Like many of the children of survivors, I will never know his full story. I have my own kindness, love, and most definitely vigilance and anxiety. I worry about travel, am sensitive to waiting and time, can predict the best and the worst that can happen, all with much more intensity than my friends whose families never experienced home country invasion and loss.
Yet, there is a full story that I can find in every family who has survived war. Family was what mattered. Every time I diligently researched I found that individuals could endure and yet experience hope as long as family connections still endure. Incomplete stories, I have learned still have our souls and hearts in them. What matters – how people loved each other, reunited, rebuilt their lives is all here. Join these stories and help make them complete. Join this hope, reunion, and search for meaning. I would dearly love to know every story.

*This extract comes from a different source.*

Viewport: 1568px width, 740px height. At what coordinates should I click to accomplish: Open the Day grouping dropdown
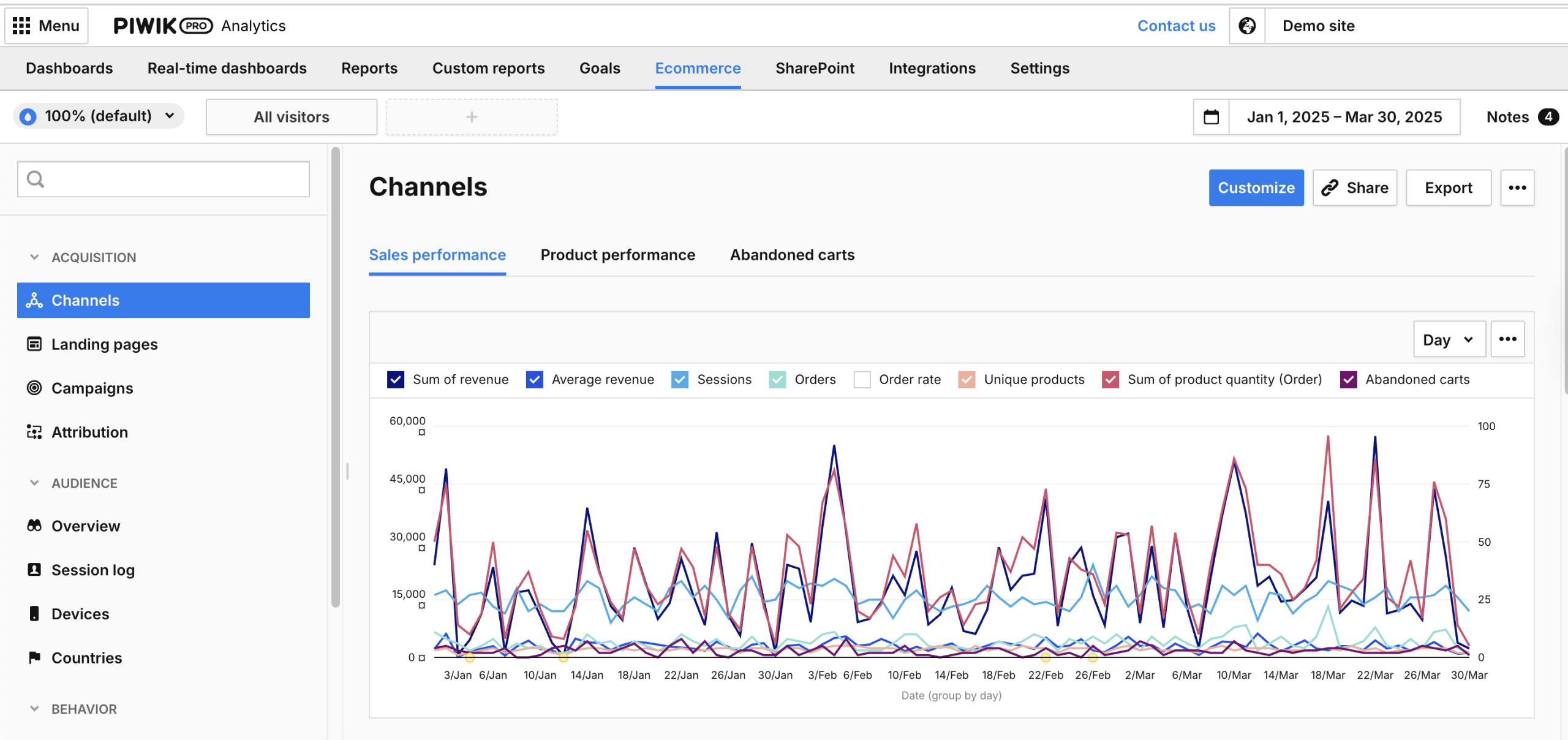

* These few rescues are still controversial, and difficult to find reference to.
I begin and end with poetry. The threads of words that seem to root the deepest, before emerging, can take us to how it was, and how it is now. Here is more that touches on war’s generations, the first is mine, the first (above) and last (below) come to you in the special way of memoirs and miracles.
Bringing War Home, Janneke Jobsis Brown
World War II
After the Great War that was to end all wars
World War II
A dividing line
The divide of hope, never again
The divide of time; world-wide we were all nearly destroyed
The divide of before, when it wasn’t known for sure
all of us future generations would be here
to write, say,
do, not do
what we do now
what we do now
All the same hopes, hearts, and mistakes
Understanding what we have come to understand
Not understanding what we will never understand
A burden a blessing
A going on
Let us talk, let us dance, let us join hands, let us be open about
The war of the past, and the war at home.
There are wars too for many of us after-war children
we never told our parents about
what did you never tell us?
I know of secrets, their power, worse than the original pain
Let us not have secrets, it has been too long now
Let us say loudly, “I want to know your story”
“I want to know the story of those already gone.”
Let us whisper softly again and again, “It was not your fault, it was not your fault, it was not yours,”
There is so much to say and so much that will still never be said, so we start.
“And now these three remain: faith, hope and love. But the greatest of these is love.”
1 Corinthians 13:13
The Hand I Would Be, John Stutterheim’s son
I’ve always known of a stirring pain
In the resilient souls from which I came
I’ve seen eyes with dust from a hurtful past
Hide ghosts of tears too defiant not to last
I’ve had hatred towards fairness for not being there
In stories where even my God didn’t care
I’ve only regretted that I could not be
A hand back through time
To change it, you see?
The Diary of Prisoner 17326, John Stutterheim. This is a memoir that tackles it all for us: the actual survival experiences as a boy in Japanese slave labor camps – the before during and after. Also includes an excellent account of the time, in a foreword by historian Mark Purillo. This poem from Stutterheim’s son, illustrates a son’s love, and the impact of war on the next generation (p. xx, Preface).